Re: [PATCH v9 3/5] locking/qspinlock: Introduce CNA into the slow path of qspinlock

Peter Zijlstra <peterz@xxxxxxxxxxxxx> · Thu, 23 Jan 2020 10:26:58 +0100

On Tue, Jan 14, 2020 at 10:59:18PM -0500, Alex Kogan wrote:
> +/* this function is called only when the primary queue is empty */
> +static inline bool cna_try_change_tail(struct qspinlock *lock, u32 val,
> +				       struct mcs_spinlock *node)
> +{
> +	struct mcs_spinlock *head_2nd, *tail_2nd;
> +	u32 new;
> +
> +	/* If the secondary queue is empty, do what MCS does. */
> +	if (node->locked <= 1)
> +		return __try_clear_tail(lock, val, node);
> +
> +	/*
> +	 * Try to update the tail value to the last node in the secondary queue.
> +	 * If successful, pass the lock to the first thread in the secondary
> +	 * queue. Doing those two actions effectively moves all nodes from the
> +	 * secondary queue into the main one.
> +	 */
> +	tail_2nd = decode_tail(node->locked);
> +	head_2nd = tail_2nd->next;
> +	new = ((struct cna_node *)tail_2nd)->encoded_tail + _Q_LOCKED_VAL;
> +
> +	if (atomic_try_cmpxchg_relaxed(&lock->val, &val, new)) {
> +		/*
> +		 * Try to reset @next in tail_2nd to NULL, but no need to check
> +		 * the result - if failed, a new successor has updated it.

*WHAT IS REQUIRED*: Please copy the qspinlock patch reply from "On Tue, Jan" up to and including "(node->locked <= 1)".

*SUPPLIED INFORMATION*:
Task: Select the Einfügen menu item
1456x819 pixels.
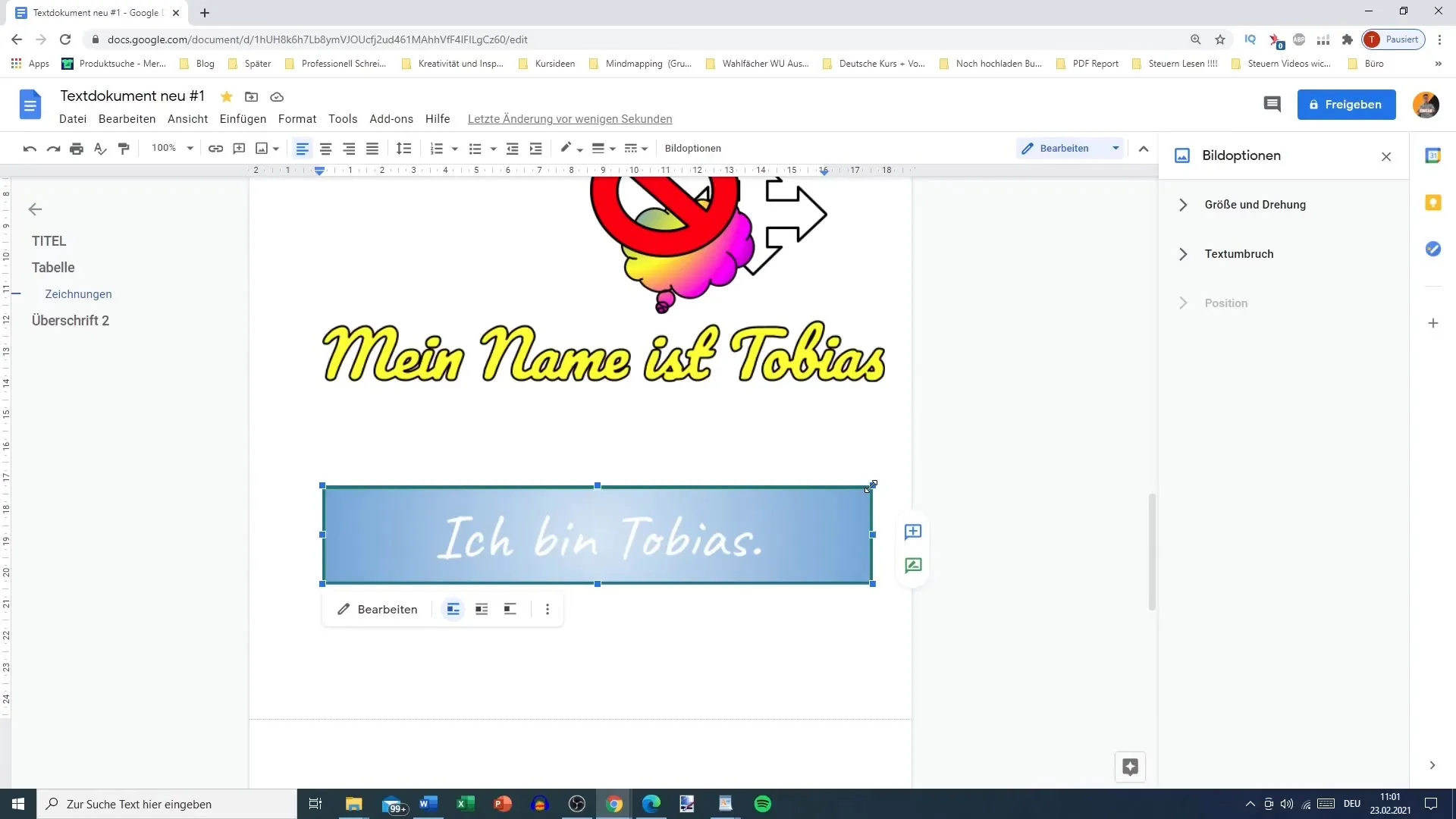Action: coord(243,119)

*THE OUTPUT*:
On Tue, Jan 14, 2020 at 10:59:18PM -0500, Alex Kogan wrote:
> +/* this function is called only when the primary queue is empty */
> +static inline bool cna_try_change_tail(struct qspinlock *lock, u32 val,
> +				       struct mcs_spinlock *node)
> +{
> +	struct mcs_spinlock *head_2nd, *tail_2nd;
> +	u32 new;
> +
> +	/* If the secondary queue is empty, do what MCS does. */
> +	if (node->locked <= 1)